Data provided START

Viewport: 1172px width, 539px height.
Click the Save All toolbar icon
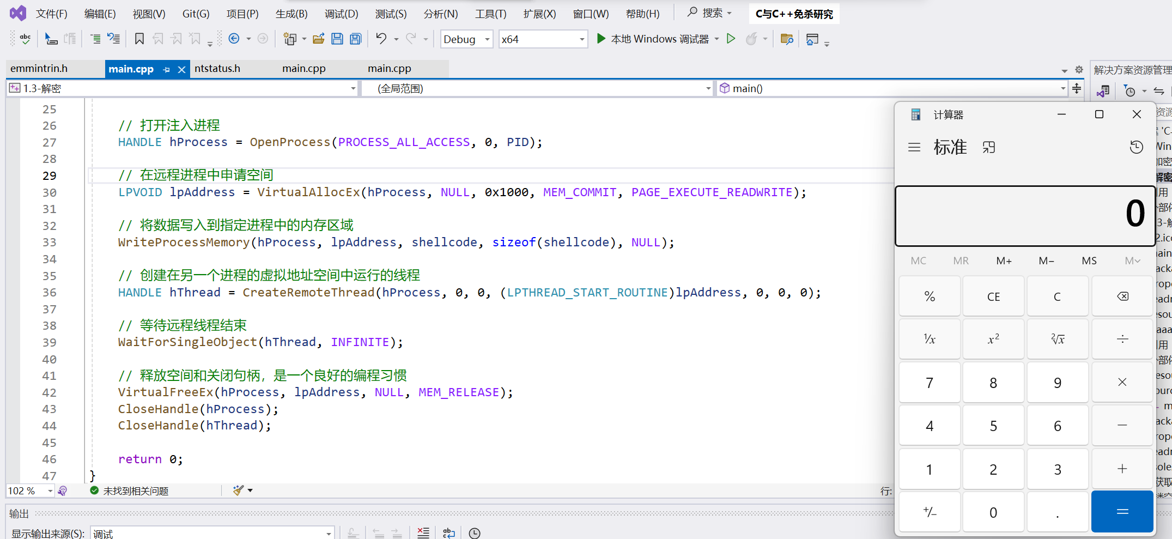(x=356, y=39)
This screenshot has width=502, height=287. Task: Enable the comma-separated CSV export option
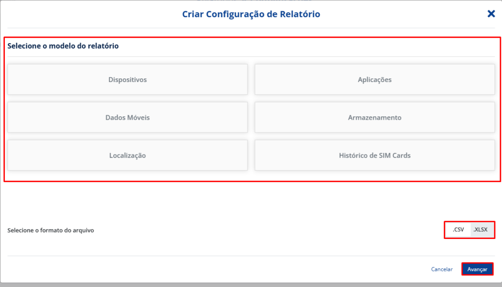click(x=458, y=229)

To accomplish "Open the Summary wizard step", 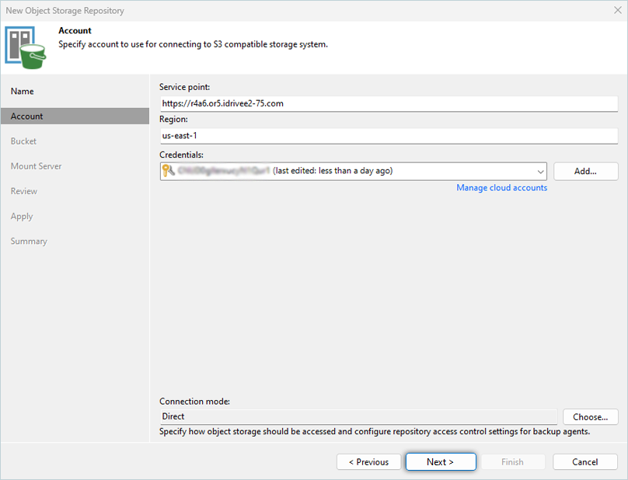I will coord(29,241).
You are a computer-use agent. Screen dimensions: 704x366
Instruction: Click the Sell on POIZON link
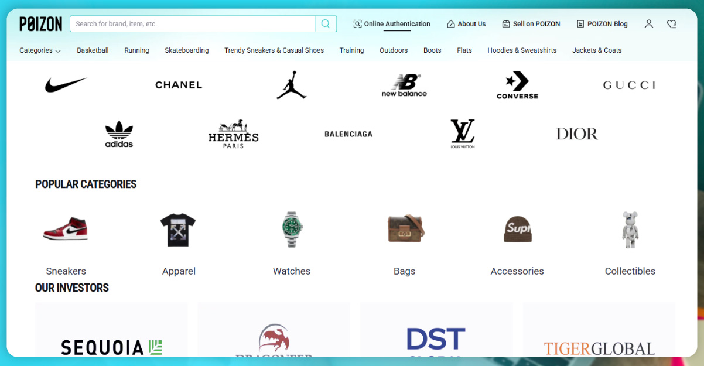(531, 24)
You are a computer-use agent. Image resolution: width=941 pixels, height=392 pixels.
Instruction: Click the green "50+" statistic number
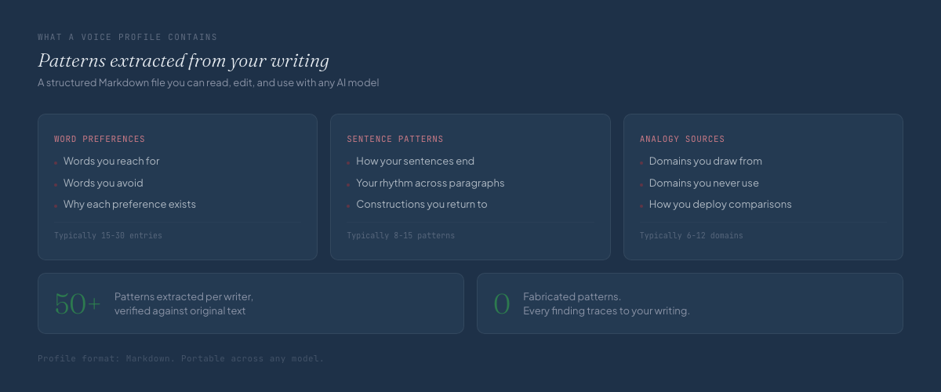tap(78, 304)
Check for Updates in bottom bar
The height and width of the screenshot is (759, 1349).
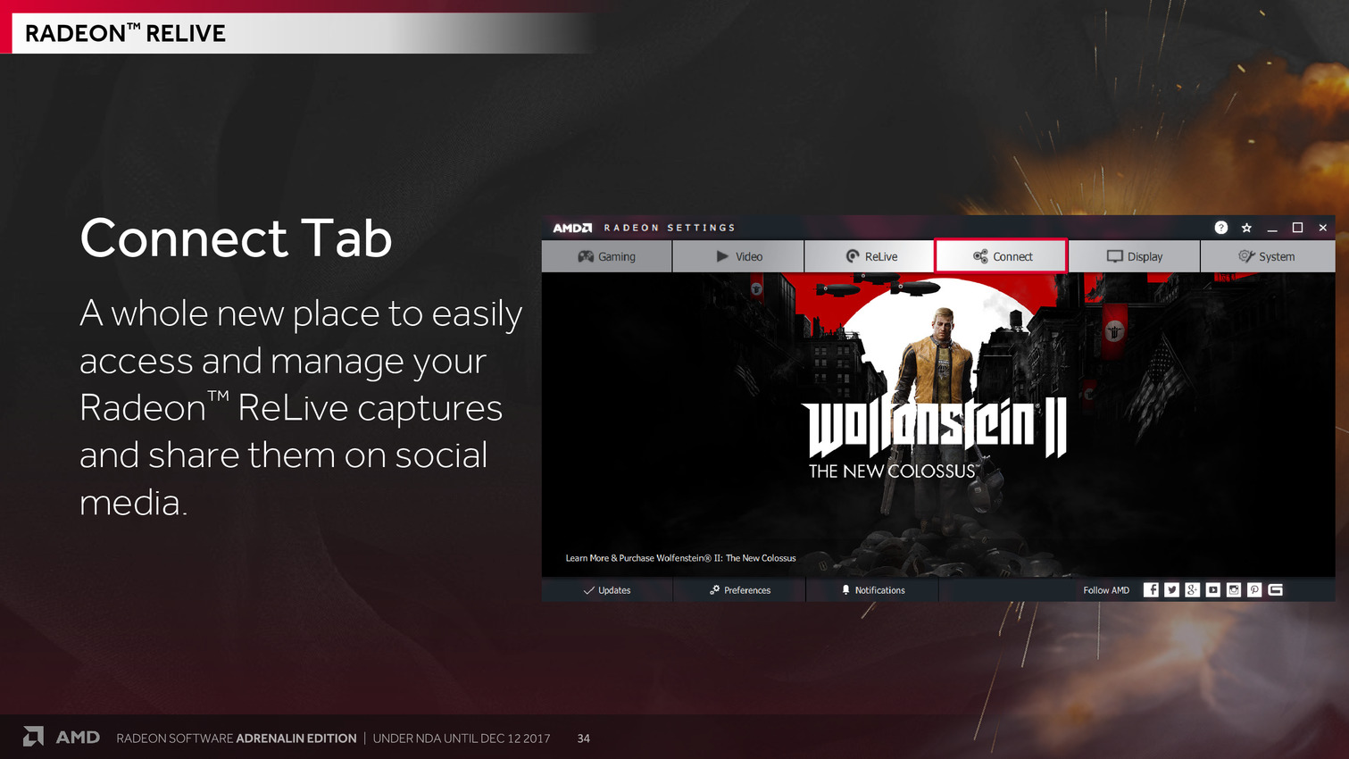[607, 590]
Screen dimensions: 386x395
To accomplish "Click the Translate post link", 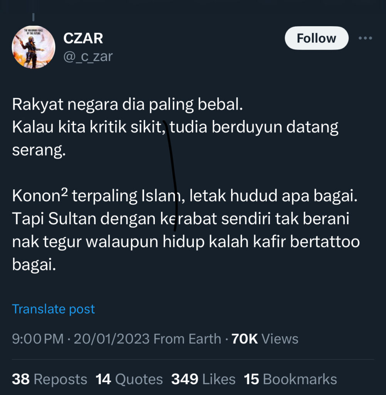I will coord(53,309).
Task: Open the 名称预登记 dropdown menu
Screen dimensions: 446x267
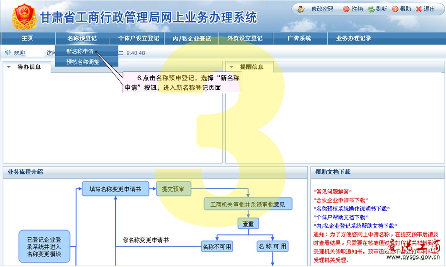Action: pyautogui.click(x=82, y=38)
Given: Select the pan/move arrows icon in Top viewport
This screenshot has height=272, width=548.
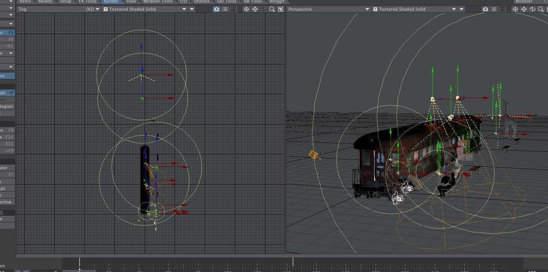Looking at the screenshot, I should pyautogui.click(x=255, y=9).
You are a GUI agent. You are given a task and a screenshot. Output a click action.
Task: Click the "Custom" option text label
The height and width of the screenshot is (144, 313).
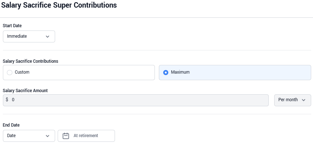coord(22,72)
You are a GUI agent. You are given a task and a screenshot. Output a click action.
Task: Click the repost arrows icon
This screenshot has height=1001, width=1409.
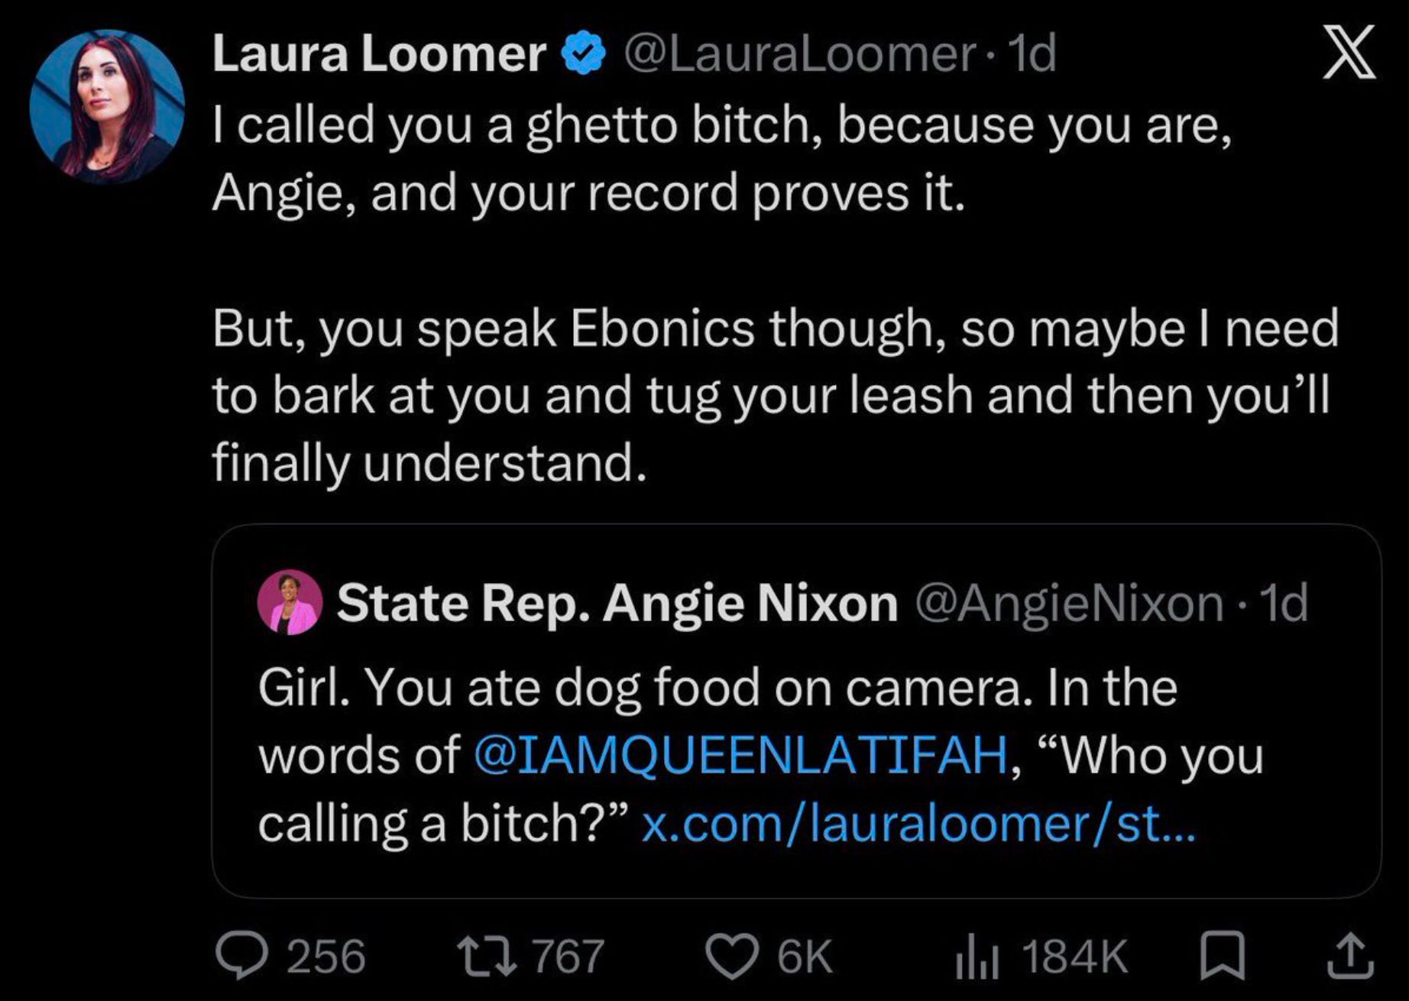(x=487, y=957)
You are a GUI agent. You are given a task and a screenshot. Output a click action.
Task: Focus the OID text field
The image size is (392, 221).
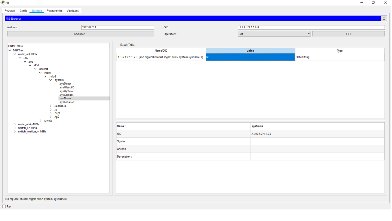click(311, 28)
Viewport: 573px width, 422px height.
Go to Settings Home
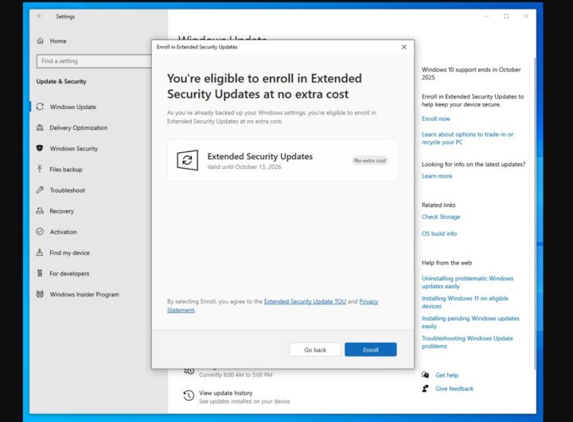point(57,41)
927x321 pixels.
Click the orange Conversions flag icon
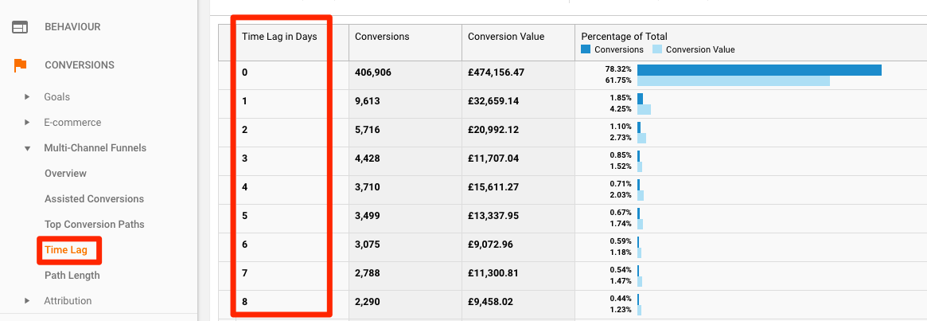click(20, 65)
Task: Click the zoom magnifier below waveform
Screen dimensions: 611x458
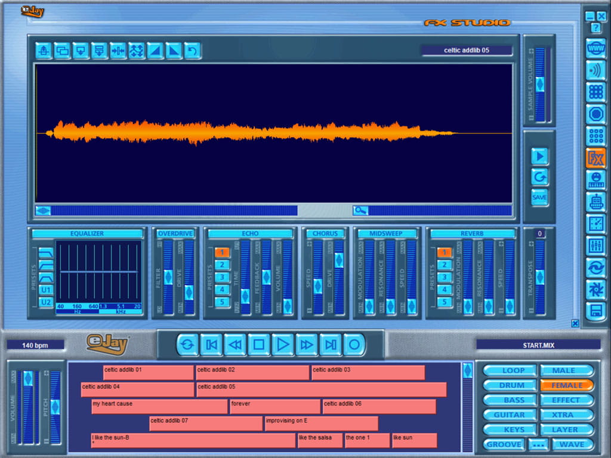Action: pyautogui.click(x=360, y=210)
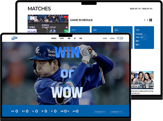Open the 선수단 menu
This screenshot has width=163, height=121.
point(62,39)
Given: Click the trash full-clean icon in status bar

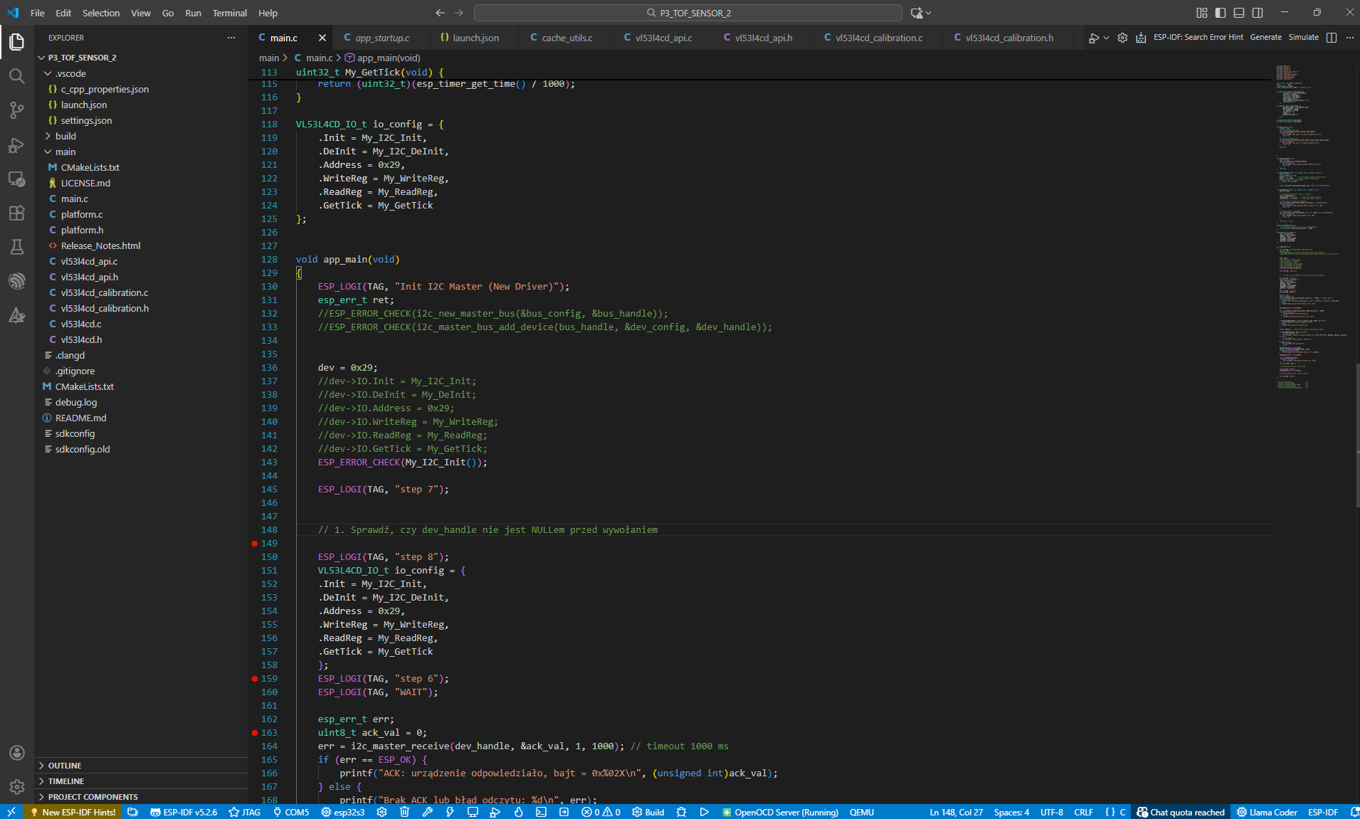Looking at the screenshot, I should [404, 812].
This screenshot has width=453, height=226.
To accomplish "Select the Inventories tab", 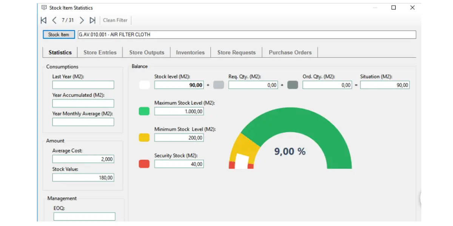I will (x=190, y=52).
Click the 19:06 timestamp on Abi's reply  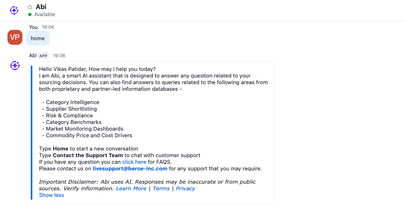59,56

Data provided END

Problem description: Copy out every line in the entries above that holds "pixels".

Solution:
You are a computer-use agent. Image resolution: width=941 pixels, height=392 pixels.
927x321 pixels.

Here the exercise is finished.